There's nothing wrong with Byzantium. It has the usual strong historical theme, clever mechanisms, limitations on decisions etc that Wallace seems excel at, it's just that for some reason I am not particularly enamoured by it. Now this may be down to the fact that our one game ended prematurely with the fall of Constantinople - something which came about easily even though everything I've read suggests it is difficult to do. Had I read the rules properly then we would have realised that each defensive hit by Constantinople on the attacking army causes double casualties which would have meant that the attacking Bulgar army was not strong enough to bring the city down and the game would have continued. In part, this is one of the problems with Wallace's games - there are a lot of exceptions (or fiddly rules) around, many of which are buried in the text and until you're familiar with them all, the chances of playing something incorrectly - a crucial mistake in this case - is high. Of course, if you play the game regularly and often (as I do with AoS) then this is not a problem but this does not tend to be our style and it therefore makes me wonder if his games are suited to our group.

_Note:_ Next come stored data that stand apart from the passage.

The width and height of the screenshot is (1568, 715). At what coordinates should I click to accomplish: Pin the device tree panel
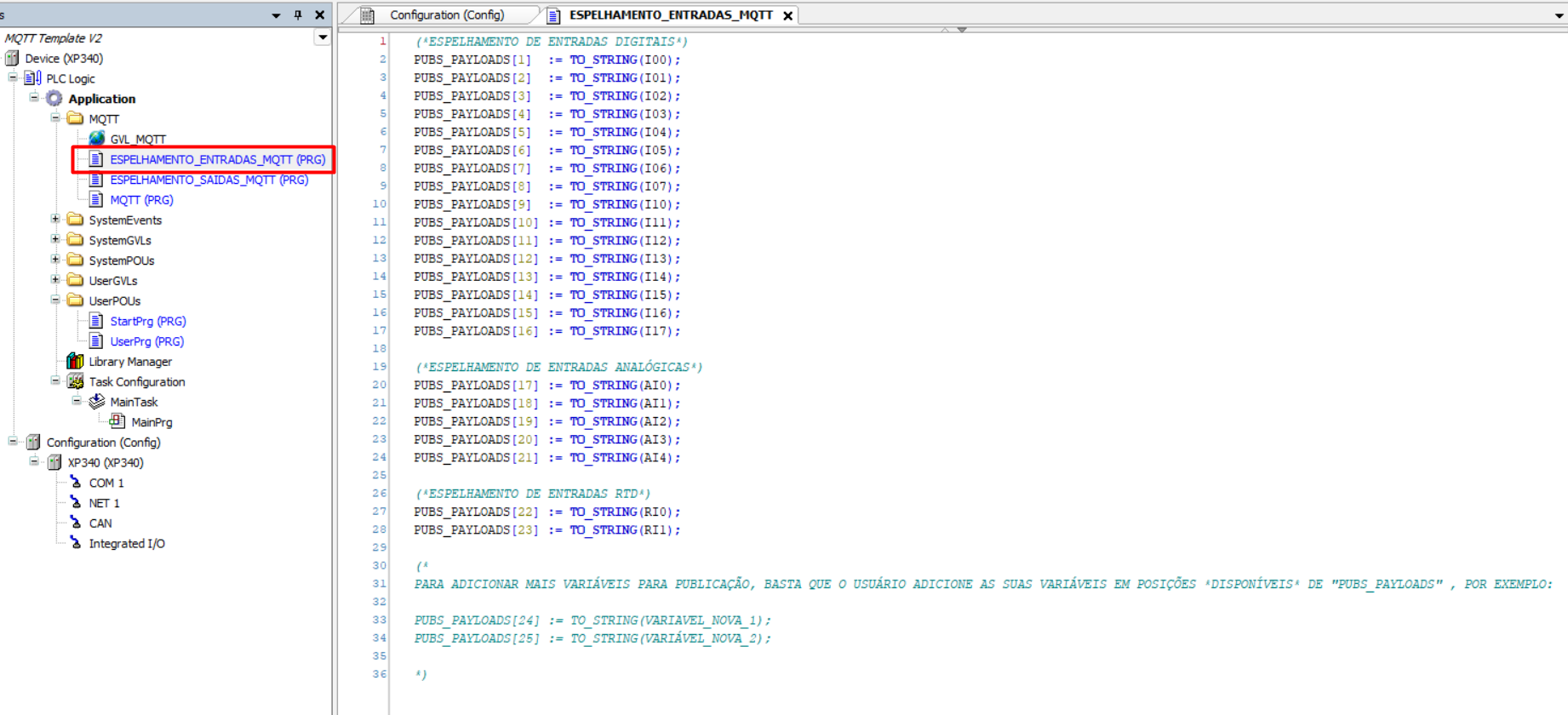298,14
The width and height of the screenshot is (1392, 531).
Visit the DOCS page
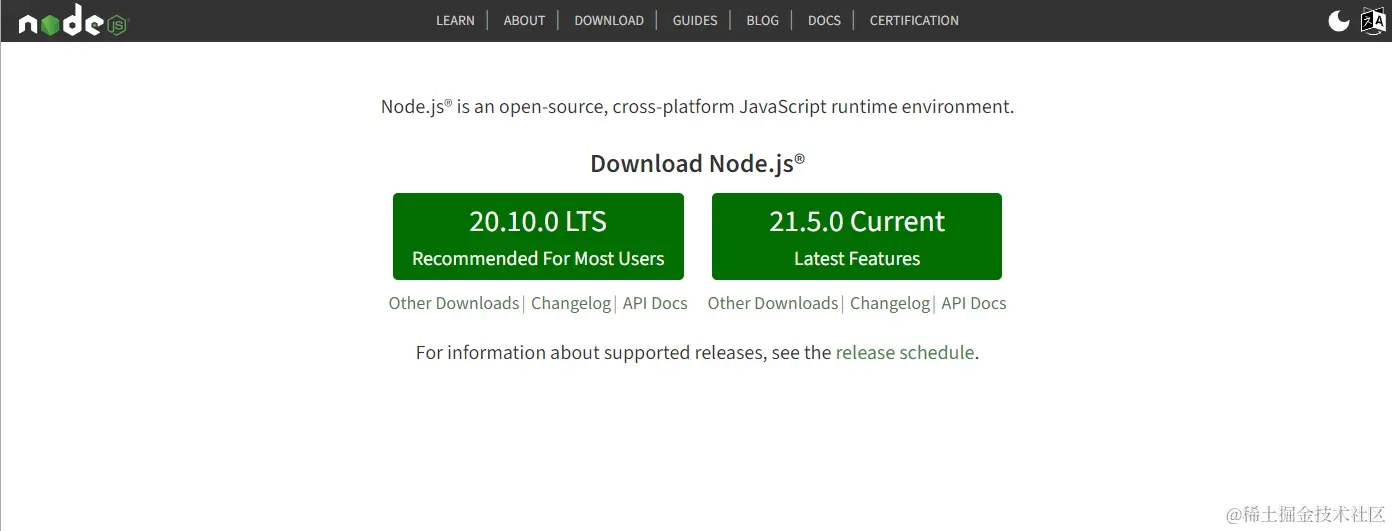tap(824, 20)
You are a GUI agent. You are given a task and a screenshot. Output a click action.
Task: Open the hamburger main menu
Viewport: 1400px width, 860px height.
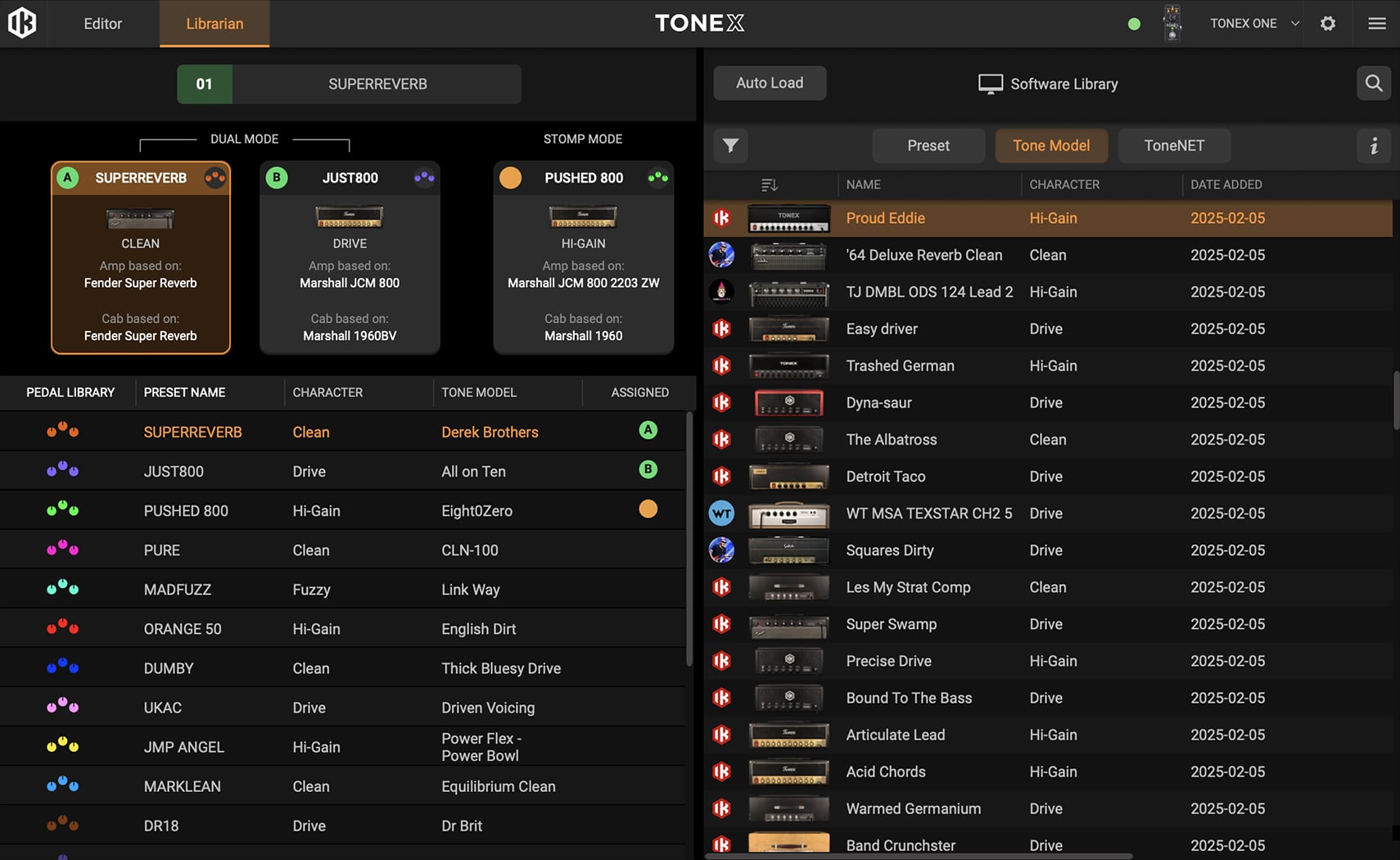1376,23
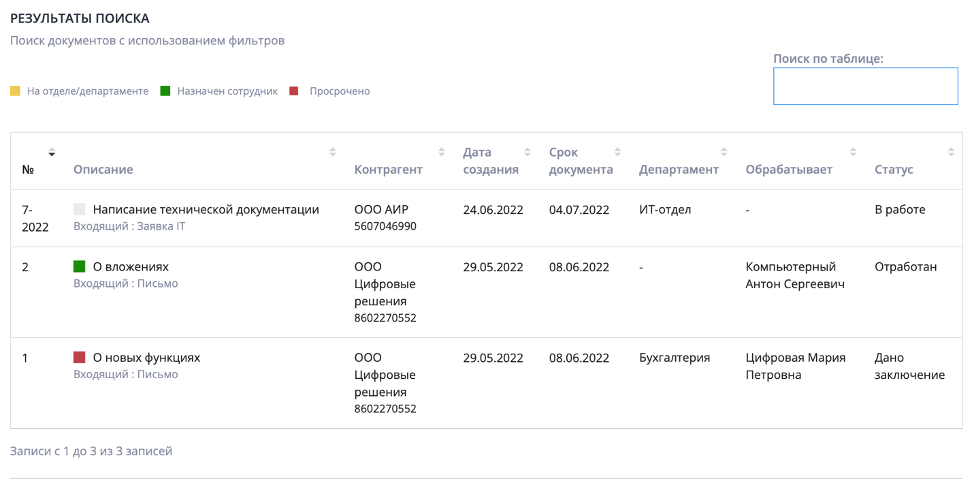Open the О новых функциях document

click(147, 357)
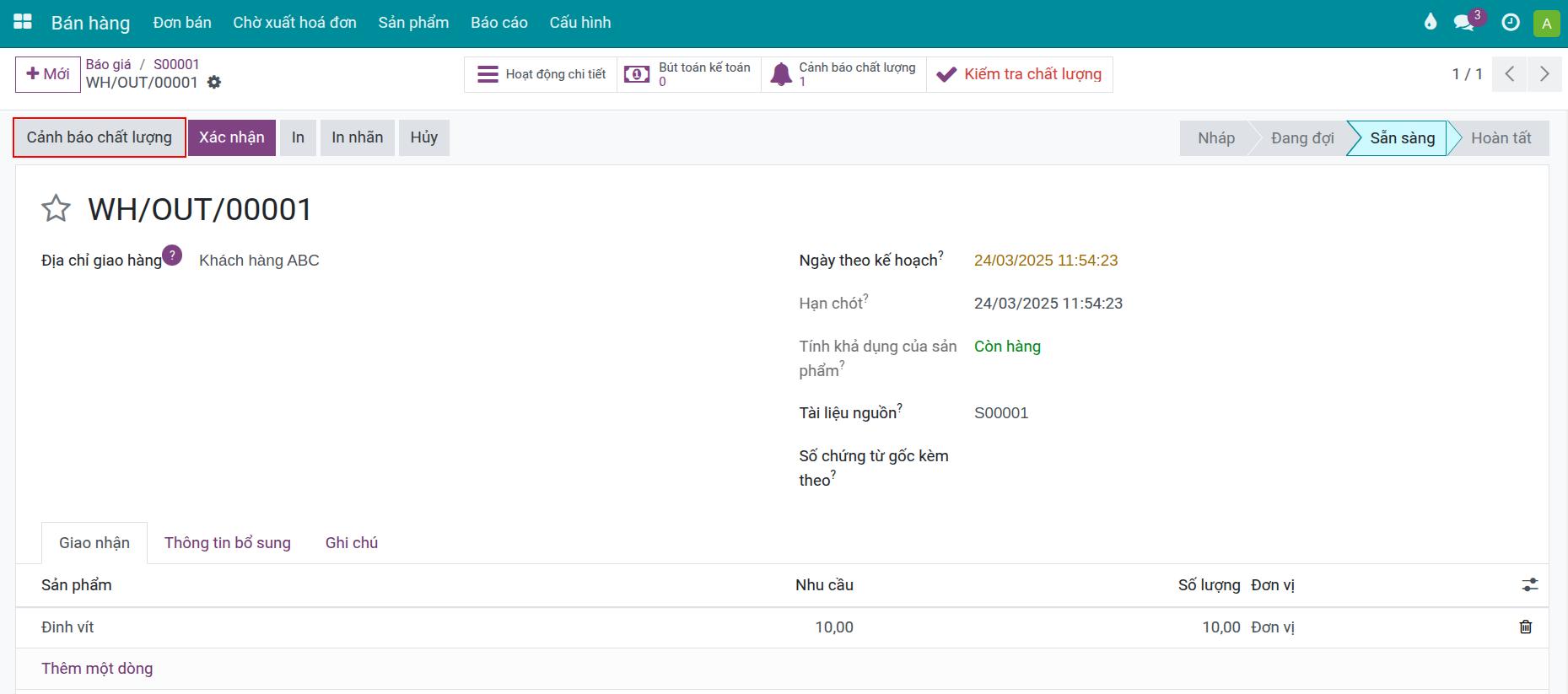Click Kiểm tra chất lượng smart button
1568x694 pixels.
coord(1020,74)
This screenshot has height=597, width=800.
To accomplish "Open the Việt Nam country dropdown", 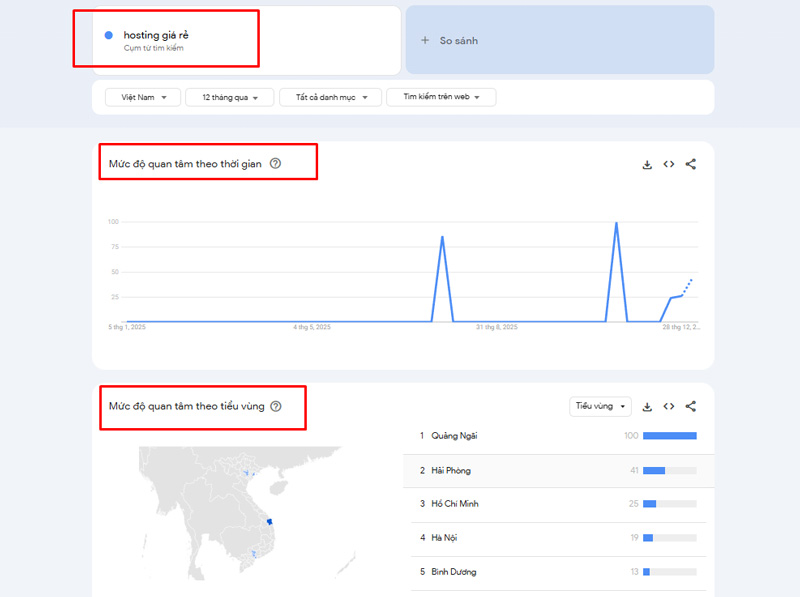I will [x=143, y=97].
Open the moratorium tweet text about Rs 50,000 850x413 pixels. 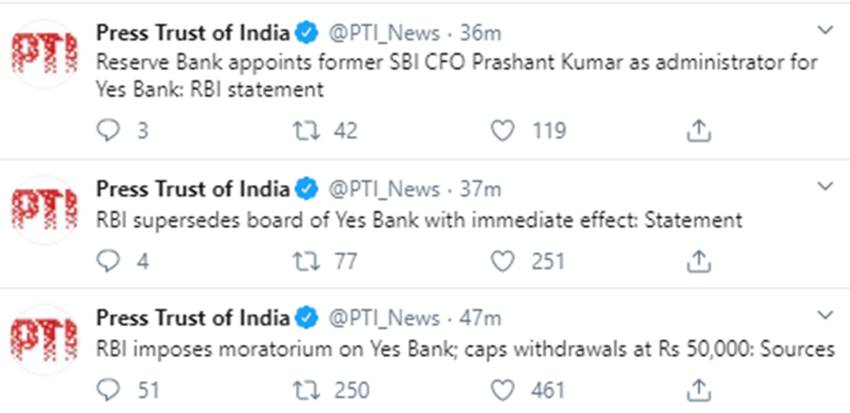point(465,350)
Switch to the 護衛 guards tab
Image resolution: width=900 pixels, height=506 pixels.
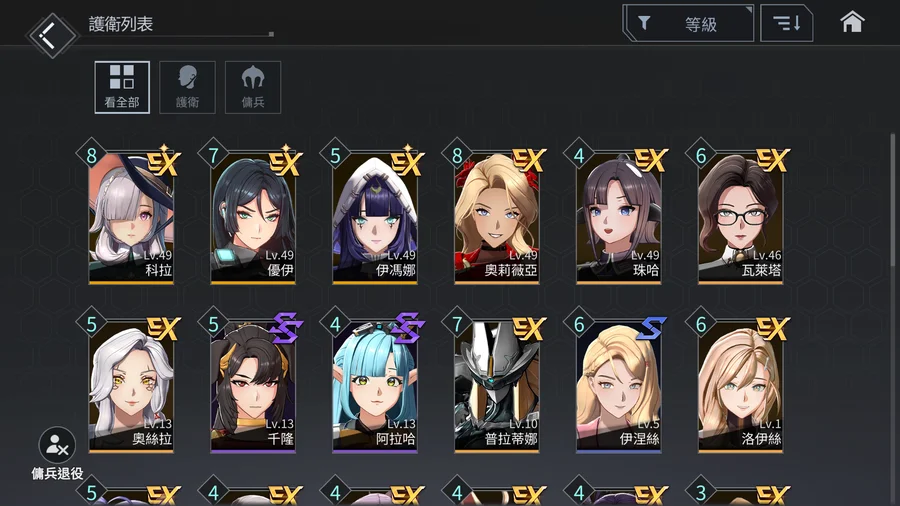pos(187,87)
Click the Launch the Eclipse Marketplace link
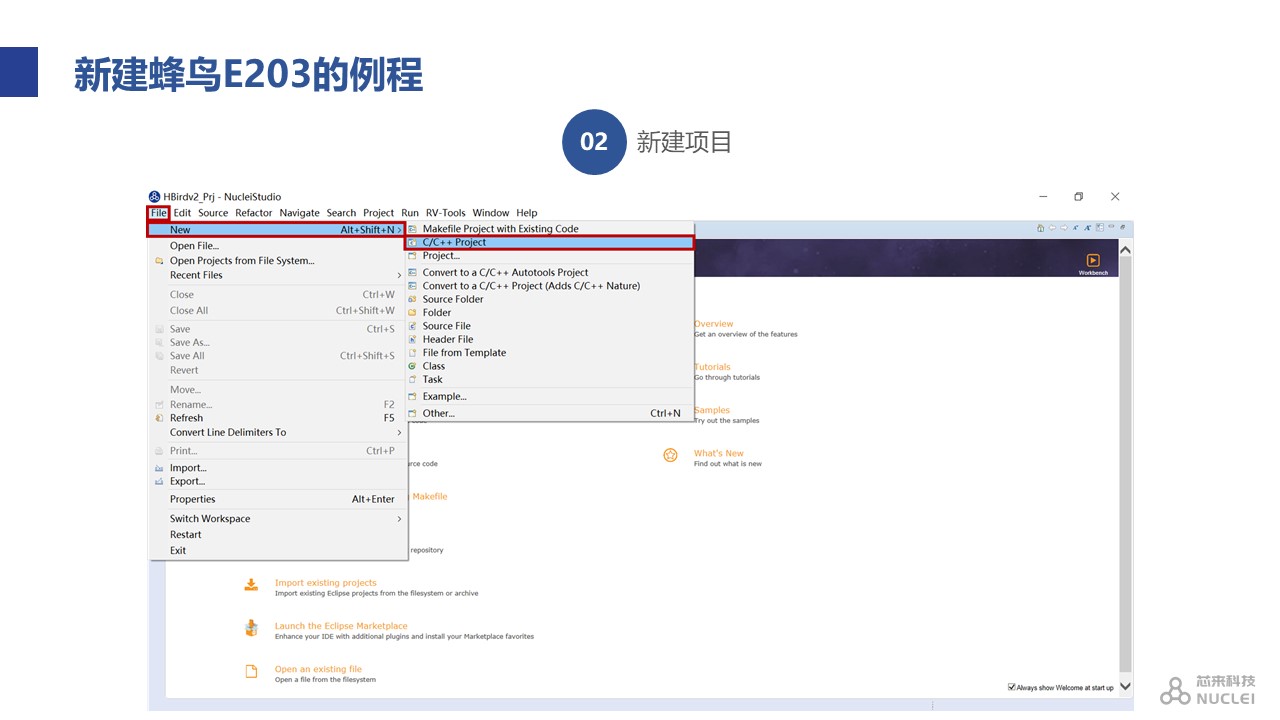Viewport: 1280px width, 720px height. click(341, 626)
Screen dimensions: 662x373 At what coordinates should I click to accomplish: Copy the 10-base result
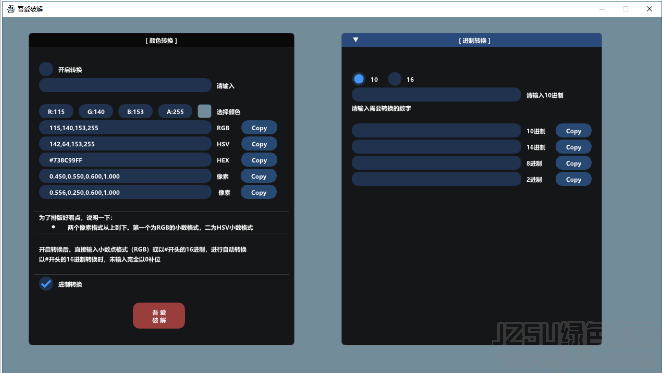pos(573,131)
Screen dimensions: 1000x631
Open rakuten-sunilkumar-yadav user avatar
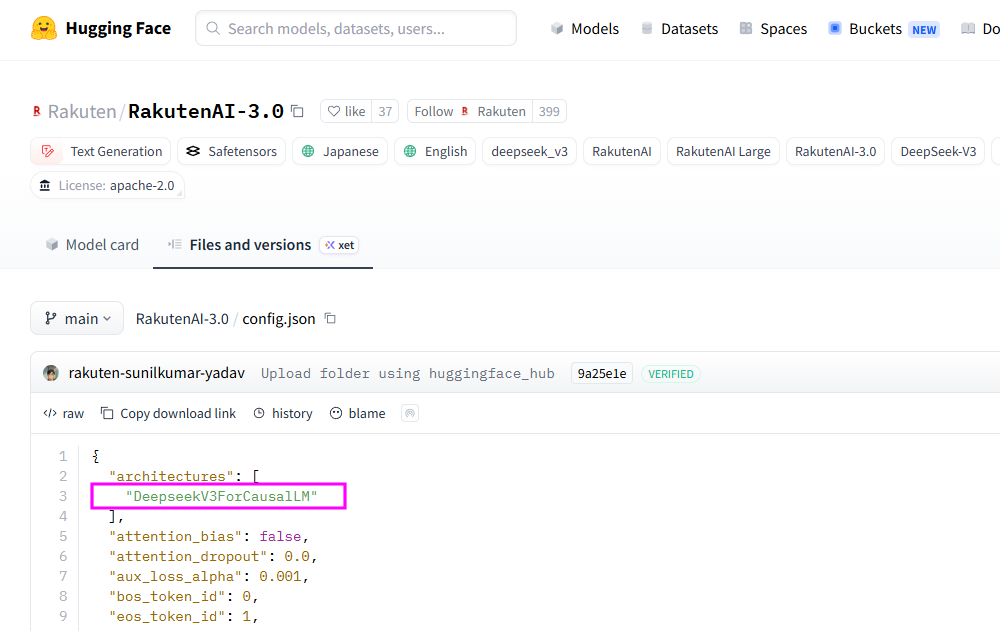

The game itself is set in the 7th Century and the fall of the Byzantine and Persian empires. Each player is an independent entrepreneur trying to manipulate both the remnants of the Byzantine empire and the emerging Arab armies. The board depicts a map of the middle east with various Arab, Persian and Byzantine cities connected by roads, sea routes and caravan trails. The map is surrounded by various action boxes and two scoring tracks - one for the Arabs and one for the Byzantines. Whoever gets the highest combined points on these two tracks after three rounds of play is the winner - except if the score on the lower track does not reach 50% of the score on the higher track then the lower track does not score at all. This forces you to concentrate on either the Arabs or the Byzantines (either of which seems difficult) or, as is more likely, a balanced approach between the two. There is one other route to victory - if Constantinople falls then the game ends immediately, the Byzantine scores are ignored and the winner is the player with the highest Arab score. As I indicated, this is difficult if you play to the correct rules but is achievable and is a typical (and I might add, welcome) Martin Wallace design trait.

The game lasts three rounds each of which sees multiple turns for each player and the rounds are separated by an income and maintenance phase. There is money (in the form of Bezants) in the game but the key resource revolves around the use of cubes which are used to represent pretty much everything including ownership of cities, number of troops and actions taken. Because players are trying to influence both the Byzantines and the Arabs they keep separate records of each treasury and army. Each turn, a player can take one of a multitude of actions - claim ownership of a city, increase the size of an army, raise taxies, donate to the church/mosque, move and/or attack with their Byzantine or Arab army. With the exception of raise taxes, a player can perform these actions as many times as they wish each turn. Or at least as many times as they have spare cubes to do so. You can buy more cubes from one of your treasuries but this is not always affordable and / or desirable. The final action possible is a 'special' action which also has multiple options e.g. increase city size, become the emperor / caliph, invoke the Bulgar nation, improve fortifications, instigate civil war, command the navy. The only difference here is that there is a limit on the number of times each action can be taken in a round, between 1 and 3 as dictated by the appropriate boxes on the board.

Combat occurs when an Arab army moves into a Byzantine city or vice versa. Wallace always uses simple dice based combat mechanisms and this is no different. Depending on the size of the city under attack, between one and four dice are rolled and the attacker loses that number of casualties from their army. If they still have a bigger army than the size of the city then they are victorious, the city is reduced one level and the attacker claims ownership and gains cash plus VP's. There are a few more complications around the use of elite troops and levies and if other armies are present but it's still fairly straightforward.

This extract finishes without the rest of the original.